U.S. Rule Change
by Chris Stetkiewicz, Reuters
SEATTLE -- A Bush administration plan to revise protections for endangered Northwest U.S. salmon drew praise from farmers and industry groups, but environmentalists and fishing advocates said future salmon runs would be gutted.
Under the plan, the National Marine Fisheries Service would count salmon raised in hatchery tanks as well as wild fish when determining a species' population, according to excerpts of a draft report of the agency's plan.
A final version is due in June. The plan could alter the fate of some of the 27 species of protected migratory fish if the change in the counting procedure raises population levels beyond thresholds for protection.
"The result will be delisting of some species of salmon from the Endangered Species Act," said Jan Hasselman, Seattle counsel for the National Wildlife Federation. "The protections provided for those species and the funding devoted to their protection and recovery evaporates immediately."
Salmon protection has triggered broad changes in Washington state, Oregon, and Idaho, including reduced irrigation to farmers, restrictions on logging and mining, and higher hydroelectric rates from dams forced to reserve water to help fish migrate.
The region's iconic fish is prized for food, sport fishing, and the sheer spectacle of its annual return to native streams from the Pacific Ocean. The salmon also support dwindling populations of orcas, or killer whales, and other predators and scavengers.
But plenty of people consider the salmon's endangered status a major nuisance.
"I applaud the people that are trying to save species that are endangered," said Gretchen Borck, a lobbyist with the Washington Association of Wheat Growers (WAWG). "But it might be good that we don't have dinosaurs now. We've gotten oil from the dinosaurs. If we had preserved the dinosaur, we wouldn't have that oil."
The 5,000 farmers WAWG represents often feel they are an endangered species, Borck says, much like Northwest loggers felt they were sacrificed to protect the threatened Northern spotted owl in 1990.
"Hopefully this will get us a breather from environmental lawsuits," Borck said. "We have compromised a lot. We have given up acreage, established habitat, and stream buffers. We've spent our own money trying to find new best practices."
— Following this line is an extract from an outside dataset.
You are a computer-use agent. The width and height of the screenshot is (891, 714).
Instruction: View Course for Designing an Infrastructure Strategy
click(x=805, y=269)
Builders have also complained about restrictions on home building near salmon habitat, and other industrial polluters, including mining companies, have had to adjust. But salmon also support thousands of jobs in commercial and sport fishing.
"How about the shattered tens of thousands of families that used to rely on salmon fishing," Hasselman said. "Their livelihoods are just as important as the farmers'."
Salmon advocates argue that hatchery fish, though bred from wild stocks, are less able to survive in the wild and may produce offspring more adapted to living in concrete tanks than the Pacific Ocean. Hatchery fish also mask damage to rivers and wildlife conditions in general, environmentalists argue, the same way pandas in zoos give no indication of the health of their natural habitat.
"As the fish disappear, it shows the ecosystem is increasingly threatened," Hasselman said.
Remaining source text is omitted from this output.